The extensions for capturing standards status and resource maturity will be the same ones as are used in the core spec. They will propagate, so for example, if the IG is set to "STU" and "FMM 3", then everything else in the IG will be too. If two resources would be propagated to by the same source - e.g. a value set is used by two profiles, one STU and one draft, the higher one will be inherited. Examples are always 'informative' and have no FMM.

view this post on Zulip Lloyd McKenzie (Sep 18 2021 at 02:56):

The changes are mostly made, but Grahame wanted me to refactor a few things and I've needed to turn my attention to getting SDC changes finalized. I hope to return to FMM shortly after the WGM. If you want to be proactive and start putting your maturity levels into your resources, feel free.

view this post on Zulip Elliot Silver (Sep 18 2021 at 05:36):

OK, I'll play around with that a bit. The propagation isn't present yet, correct?

Somewhat related, if I'm profiling a resource that has an element with an example valueset, and I provide that element with another valueset (maybe with a stricter binding), is there a way to show that binding is draft/trial-use/experimental? The rest of the profiling is solid, and the valueset we've chosen is solid too, but we want feedback on whether that was the right valueset to choose. As far as I can tell, I can't apply the standards-status extension to the element, since it isn't (e.g.) TU in the base resource, and I can't indicate that the binding is trial, so I"m left with setting the whole profile as trial. Now, setting the profile as trial makes sense because that reflects that not all of the profile is ready to go normative, but the flip side is that there is no way to point attention to the elements that are less mature in the profiling, except use of a note/ballot note in the intro. Is that all accurate?

view this post on Zulip Lloyd McKenzie (Sep 18 2021 at 16:33):

You can show an element overall as being STU or draft, but you can't show a specific constraint as being STU or draft. We haven't talked about what it means for a profile element to be STU when the base resource is normative, but given that the entire profile can be STU, it seems that a single element should be able to be - and similarly, you could have a draft element in an STU profile based on an STU resource.

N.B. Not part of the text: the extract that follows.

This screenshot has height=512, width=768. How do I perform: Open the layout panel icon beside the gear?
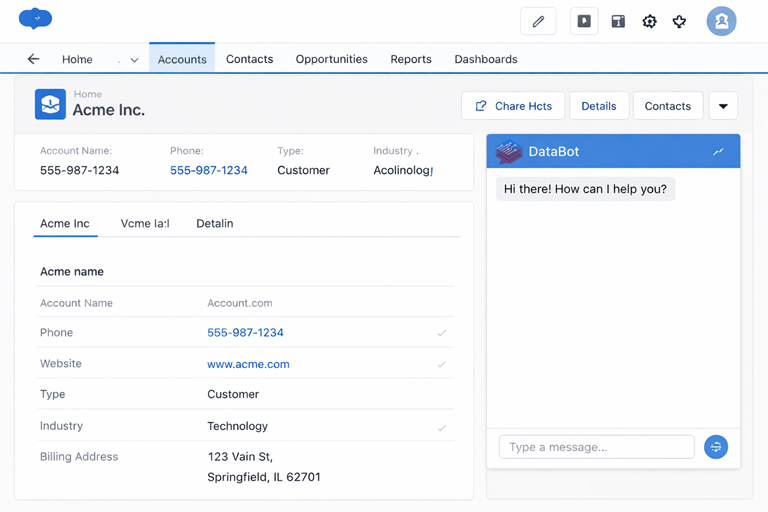618,21
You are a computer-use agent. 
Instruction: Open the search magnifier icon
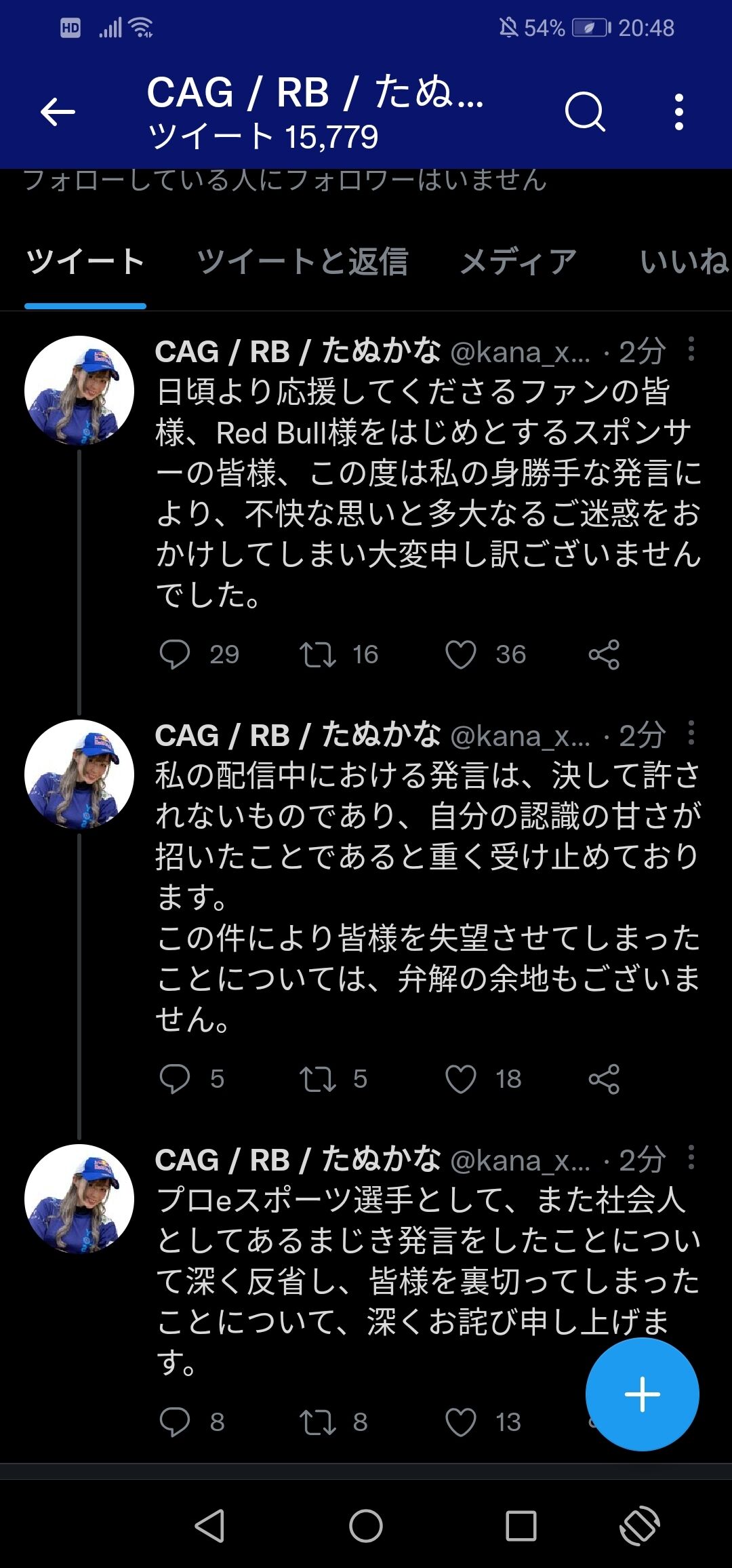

view this post on Zulip Mark Kramer (Dec 10 2021 at 14:58):

I'm looking at adding maturity levels to mCODE IG. Reading the above discussion about using the HL7 FMM and alternative maturity models, my vote would be to change the FMM extension to a CodeableConcept. That allows the user to specify the system that defines the code. The codes then could be ordinal. I think that is the proper approach.

view this post on Zulip Mark Kramer (Dec 10 2021 at 15:13):

One more thing about this: I see the fmm extension being used on StructureDefinition, but the context of the fmm extension is "Element". Are you supposed to use this as a top-level extension to express a profile's maturity, or are you supposed to add it to element[0]?

view this post on Zulip Lloyd McKenzie (Dec 10 2021 at 15:39):

Typically you add it at the profile level, but there are times when the maturity of certain elements differs from the overall maturity of the profile.

view this post on Zulip Lloyd McKenzie (Dec 10 2021 at 15:40):

For HL7, everyone should be using the same maturity scale.

view this post on Zulip Mark Kramer (Dec 10 2021 at 15:44):

For HL7, fully agree. Can you add the FMM extension to a value set, or only an element bound to a value set.

view this post on Zulip Lloyd McKenzie (Dec 10 2021 at 15:48):

You can add maturity to any conformance resource that isn't an example. (You can add to examples too, but it'll be ignored.) Once the process for IGs turns on, maturity will cascade from IG to profiles to valuesets, code systems and extensions. So you really only need to declare it where you want to override what'd be inherited.